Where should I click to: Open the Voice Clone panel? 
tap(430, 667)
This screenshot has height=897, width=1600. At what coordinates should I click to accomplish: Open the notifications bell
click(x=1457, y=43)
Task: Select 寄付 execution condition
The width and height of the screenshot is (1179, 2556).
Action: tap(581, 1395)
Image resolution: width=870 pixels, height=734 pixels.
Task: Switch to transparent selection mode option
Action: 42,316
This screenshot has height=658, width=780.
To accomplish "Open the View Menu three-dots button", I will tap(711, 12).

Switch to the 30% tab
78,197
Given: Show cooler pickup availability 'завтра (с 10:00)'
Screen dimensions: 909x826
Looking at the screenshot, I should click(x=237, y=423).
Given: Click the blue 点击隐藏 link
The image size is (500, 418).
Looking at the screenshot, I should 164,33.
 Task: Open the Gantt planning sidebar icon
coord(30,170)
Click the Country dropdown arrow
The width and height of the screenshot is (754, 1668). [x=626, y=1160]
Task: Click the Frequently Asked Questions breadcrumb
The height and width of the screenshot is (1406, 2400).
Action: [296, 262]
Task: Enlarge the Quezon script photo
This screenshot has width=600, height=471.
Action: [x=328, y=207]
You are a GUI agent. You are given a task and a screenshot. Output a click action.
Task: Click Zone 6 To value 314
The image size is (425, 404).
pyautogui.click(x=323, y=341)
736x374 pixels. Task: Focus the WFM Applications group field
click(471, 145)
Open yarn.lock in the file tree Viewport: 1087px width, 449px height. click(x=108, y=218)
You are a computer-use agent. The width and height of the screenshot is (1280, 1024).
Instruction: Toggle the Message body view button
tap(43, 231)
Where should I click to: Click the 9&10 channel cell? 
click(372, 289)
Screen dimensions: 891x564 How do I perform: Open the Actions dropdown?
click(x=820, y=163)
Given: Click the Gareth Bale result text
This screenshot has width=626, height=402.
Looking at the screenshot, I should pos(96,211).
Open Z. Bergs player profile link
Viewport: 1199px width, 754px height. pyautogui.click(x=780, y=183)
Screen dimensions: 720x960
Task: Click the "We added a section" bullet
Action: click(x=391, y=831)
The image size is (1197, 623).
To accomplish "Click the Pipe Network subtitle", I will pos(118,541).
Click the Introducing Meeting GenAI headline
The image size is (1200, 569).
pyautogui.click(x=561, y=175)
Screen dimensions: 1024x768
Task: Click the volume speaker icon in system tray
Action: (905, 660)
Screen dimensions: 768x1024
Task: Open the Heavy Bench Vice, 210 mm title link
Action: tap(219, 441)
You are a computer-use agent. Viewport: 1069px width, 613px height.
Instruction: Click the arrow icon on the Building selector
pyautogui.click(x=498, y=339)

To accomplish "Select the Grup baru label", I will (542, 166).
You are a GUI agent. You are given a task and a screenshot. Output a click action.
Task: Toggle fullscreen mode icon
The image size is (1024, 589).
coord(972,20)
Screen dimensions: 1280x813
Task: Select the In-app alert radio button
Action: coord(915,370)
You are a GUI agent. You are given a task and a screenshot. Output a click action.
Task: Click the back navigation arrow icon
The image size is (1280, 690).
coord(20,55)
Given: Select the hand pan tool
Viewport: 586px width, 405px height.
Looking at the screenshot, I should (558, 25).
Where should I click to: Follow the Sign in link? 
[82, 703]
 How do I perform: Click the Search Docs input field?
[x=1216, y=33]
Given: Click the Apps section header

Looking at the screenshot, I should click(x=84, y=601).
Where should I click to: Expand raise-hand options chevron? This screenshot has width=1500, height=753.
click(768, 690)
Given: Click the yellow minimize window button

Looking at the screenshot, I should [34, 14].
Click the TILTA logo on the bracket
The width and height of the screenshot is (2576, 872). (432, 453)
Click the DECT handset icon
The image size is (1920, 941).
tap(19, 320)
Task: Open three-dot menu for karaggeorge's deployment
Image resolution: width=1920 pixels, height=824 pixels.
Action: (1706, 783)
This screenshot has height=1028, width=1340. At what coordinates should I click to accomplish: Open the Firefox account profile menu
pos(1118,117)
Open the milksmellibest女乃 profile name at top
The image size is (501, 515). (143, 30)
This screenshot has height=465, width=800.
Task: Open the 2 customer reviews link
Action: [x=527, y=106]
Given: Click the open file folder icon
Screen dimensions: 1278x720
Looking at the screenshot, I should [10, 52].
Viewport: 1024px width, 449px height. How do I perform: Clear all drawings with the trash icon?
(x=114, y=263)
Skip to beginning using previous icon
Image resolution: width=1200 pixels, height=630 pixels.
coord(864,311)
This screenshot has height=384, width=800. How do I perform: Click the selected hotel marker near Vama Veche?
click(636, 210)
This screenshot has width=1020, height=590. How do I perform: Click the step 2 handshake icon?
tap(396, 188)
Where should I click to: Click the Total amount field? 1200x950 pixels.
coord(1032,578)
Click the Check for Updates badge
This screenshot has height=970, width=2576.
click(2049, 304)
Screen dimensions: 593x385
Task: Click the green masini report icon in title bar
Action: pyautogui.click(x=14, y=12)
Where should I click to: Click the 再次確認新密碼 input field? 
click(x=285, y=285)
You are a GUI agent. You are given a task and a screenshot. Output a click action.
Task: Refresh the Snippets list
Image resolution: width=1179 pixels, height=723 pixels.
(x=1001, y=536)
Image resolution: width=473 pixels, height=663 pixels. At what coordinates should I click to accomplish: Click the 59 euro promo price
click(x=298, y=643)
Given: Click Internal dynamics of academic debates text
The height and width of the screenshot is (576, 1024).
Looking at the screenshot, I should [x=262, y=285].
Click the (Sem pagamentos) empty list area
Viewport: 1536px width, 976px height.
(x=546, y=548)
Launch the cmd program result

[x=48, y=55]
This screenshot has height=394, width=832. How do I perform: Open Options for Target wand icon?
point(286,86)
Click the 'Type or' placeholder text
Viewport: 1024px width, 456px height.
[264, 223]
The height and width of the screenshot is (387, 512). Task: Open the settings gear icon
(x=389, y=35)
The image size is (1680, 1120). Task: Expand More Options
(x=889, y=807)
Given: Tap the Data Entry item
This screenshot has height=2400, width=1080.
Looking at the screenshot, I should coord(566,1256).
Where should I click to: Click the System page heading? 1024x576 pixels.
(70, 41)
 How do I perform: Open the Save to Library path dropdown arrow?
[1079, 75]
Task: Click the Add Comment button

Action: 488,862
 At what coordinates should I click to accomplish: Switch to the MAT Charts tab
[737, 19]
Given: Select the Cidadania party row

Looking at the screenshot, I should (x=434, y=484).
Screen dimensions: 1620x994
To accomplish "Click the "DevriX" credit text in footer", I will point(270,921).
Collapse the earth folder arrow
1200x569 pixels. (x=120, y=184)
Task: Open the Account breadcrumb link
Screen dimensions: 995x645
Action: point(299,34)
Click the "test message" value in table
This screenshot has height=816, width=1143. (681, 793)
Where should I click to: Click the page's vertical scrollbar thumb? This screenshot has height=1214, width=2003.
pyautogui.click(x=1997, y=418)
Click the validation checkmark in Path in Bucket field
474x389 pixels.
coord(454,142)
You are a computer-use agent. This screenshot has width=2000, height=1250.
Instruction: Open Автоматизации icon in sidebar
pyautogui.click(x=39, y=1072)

####################

:: TASK BRIEF ::
This exercise requires the lines of the entries containing the string "text".

:: EXPECTED OUTPUT ::
Given: Click the Gareth Bale result text
Given: Click Internal dynamics of academic debates text
Click the 'Type or' placeholder text
To accomplish "Click the "DevriX" credit text in footer", I will point(270,921).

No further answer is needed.